**** Dataset excerpts ****
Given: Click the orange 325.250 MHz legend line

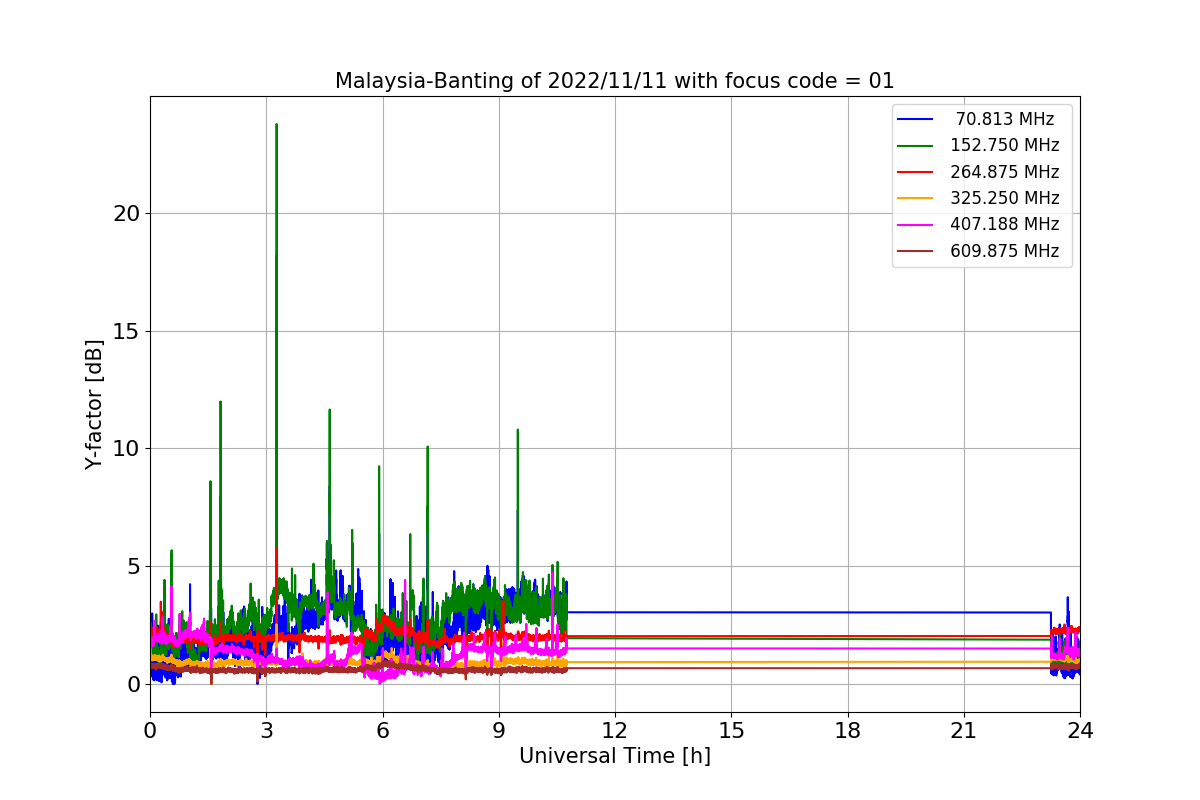Looking at the screenshot, I should tap(915, 198).
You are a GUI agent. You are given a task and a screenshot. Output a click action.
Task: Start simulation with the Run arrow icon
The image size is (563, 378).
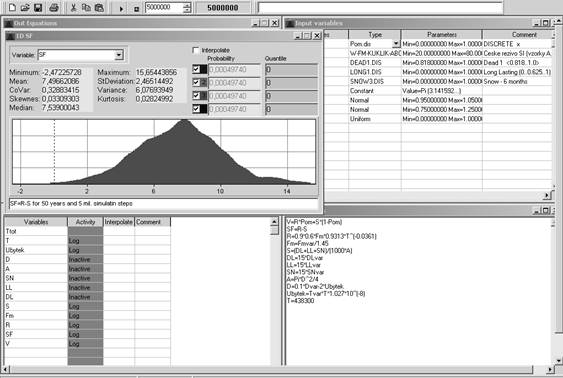pyautogui.click(x=121, y=9)
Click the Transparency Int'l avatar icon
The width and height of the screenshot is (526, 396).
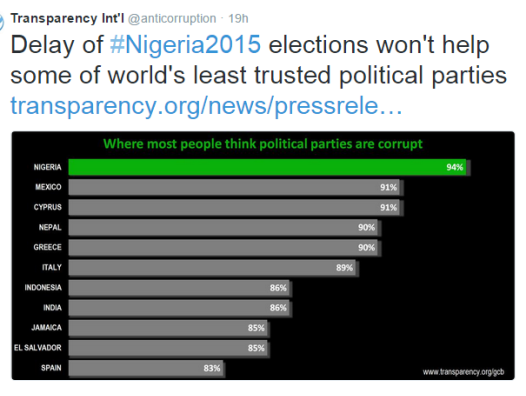pyautogui.click(x=1, y=22)

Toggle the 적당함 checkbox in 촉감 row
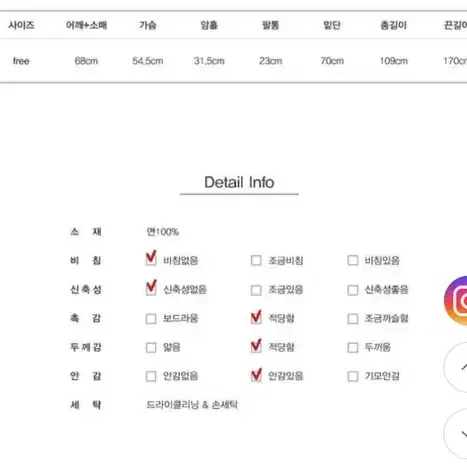pos(256,318)
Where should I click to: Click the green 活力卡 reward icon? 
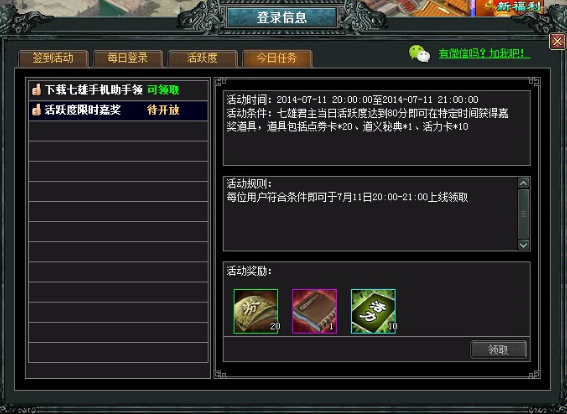tap(373, 311)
****
» **Exercise description**
Leaving out all pictures, print exactly the lines above from the one containing "Toggle the 적당함 checkbox in 촉감 row" through the last line of the entries.

» **Completed exercise**
Toggle the 적당함 checkbox in 촉감 row
pos(256,318)
Where should I click to: Click the green 活力卡 reward icon? 
tap(373, 311)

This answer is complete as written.